SET PROBLEM A
Answer these questions from the static data guide:
(i) Which two processes does the example pipeline leave out?
(ii) What port is assigned to the hdb process?
(iii) What rollover time is set for the tp process?
SET PROBLEM B
Please copy the static data guide word for word between "For example, suppose" and "a cron job.", inclusive.

SOURCE DOCUMENT

Loading static data

In this topic, you will learn how to load a static CSV file into Refinery. The example uses a historical only data pipeline (no RDB or IDB).

For example, suppose you want to load in reference type data into a system through the use of a file drop via .csv, .txt or .binary. You do so by scheduling a q script to read in your file and ingesting it into a historical only pipeline. Once the data is in memory through the ingestion process, you can run a CLI command which will force the EOD rollover to happen and push the data into the HDB.

Note

It is down to the user to create a repeated schedule for running this script; e.g. using a cron job.

Constructing the pipeline

This is where we choose which processes to include in our pipeline. As mentioned above, we are going to exclude the RDB and IDB for this example.

The processes we are looking for are the:

  • Tickerplant (TP)
  • Intraday Persisting Database (IPDB)
  • End of Day Persisting Database (EPDB)
  • Historical Database (HDB)
pipeline:
  name: DemoPipeline
  type: realtime

  expose-to-gw: true

  taxonomy:
    region: global
    data-source: demo

  proc-layout:
    -
      all: all-processes

  processes:
    tp:
      port: 43210
      pub-mode: timer
      pub-freq-ms: 100
      log-to-journal: true
      rollover-mode: daily-at-time
      rollover-time: "00:00:00.001"
      enable-analyst: true
    hdb:
      timeout: 30
      port: 43211
      enable-analyst: true
    ipdb:
      write-freq: 60000
      write-row-limit: 0
      enable-analyst: true
      port: 43212
    epdb:
      timeout: 0
      enable-analyst: true
      port: 43213

Creating the table

The table being used in this example is the same as the example table in Creating Pipelines.

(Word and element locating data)

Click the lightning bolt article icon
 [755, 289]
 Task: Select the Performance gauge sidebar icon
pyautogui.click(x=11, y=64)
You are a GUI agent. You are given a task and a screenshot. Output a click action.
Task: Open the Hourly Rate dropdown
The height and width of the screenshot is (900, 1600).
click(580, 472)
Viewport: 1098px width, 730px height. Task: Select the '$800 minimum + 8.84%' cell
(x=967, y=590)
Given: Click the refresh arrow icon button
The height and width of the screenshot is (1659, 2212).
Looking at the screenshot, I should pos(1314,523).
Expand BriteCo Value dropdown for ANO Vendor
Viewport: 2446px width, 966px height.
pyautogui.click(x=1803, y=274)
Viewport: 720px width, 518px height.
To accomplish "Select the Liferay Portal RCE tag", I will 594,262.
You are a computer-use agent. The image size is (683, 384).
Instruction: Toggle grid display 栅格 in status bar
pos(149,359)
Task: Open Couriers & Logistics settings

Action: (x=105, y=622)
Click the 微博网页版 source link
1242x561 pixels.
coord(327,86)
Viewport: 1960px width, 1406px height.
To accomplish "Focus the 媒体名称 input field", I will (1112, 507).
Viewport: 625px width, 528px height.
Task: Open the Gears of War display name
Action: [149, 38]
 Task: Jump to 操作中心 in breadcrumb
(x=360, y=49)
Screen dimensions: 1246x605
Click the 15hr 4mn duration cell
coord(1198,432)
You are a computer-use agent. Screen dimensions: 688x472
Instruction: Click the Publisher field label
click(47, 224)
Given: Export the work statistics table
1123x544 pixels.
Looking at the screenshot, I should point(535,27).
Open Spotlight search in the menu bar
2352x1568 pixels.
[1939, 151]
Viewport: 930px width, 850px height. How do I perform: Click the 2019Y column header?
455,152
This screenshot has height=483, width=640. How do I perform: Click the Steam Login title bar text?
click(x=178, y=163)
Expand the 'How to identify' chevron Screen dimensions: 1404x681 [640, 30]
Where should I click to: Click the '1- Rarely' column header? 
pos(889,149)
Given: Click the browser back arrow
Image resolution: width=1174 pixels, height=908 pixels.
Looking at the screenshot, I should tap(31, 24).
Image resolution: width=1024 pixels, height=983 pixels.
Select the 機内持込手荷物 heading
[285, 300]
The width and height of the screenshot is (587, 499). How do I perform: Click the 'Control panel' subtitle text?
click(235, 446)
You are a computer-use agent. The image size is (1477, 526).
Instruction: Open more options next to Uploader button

TASK RESULT A
(i) The RDB and the IDB
(ii) 43211
(iii) "00:00:00.001"

TASK RESULT B
For example, suppose you want to load in reference type data into a system through the use of a file drop via .csv, .txt or .binary. You do so by scheduling a q script to read in your file and ingesting it into a historical only pipeline. Once the data is in memory through the ingestion process, you can run a CLI command which will force the EOD rollover to happen and push the data into the HDB.

Note

It is down to the user to create a repeated schedule for running this script; e.g. using a cron job.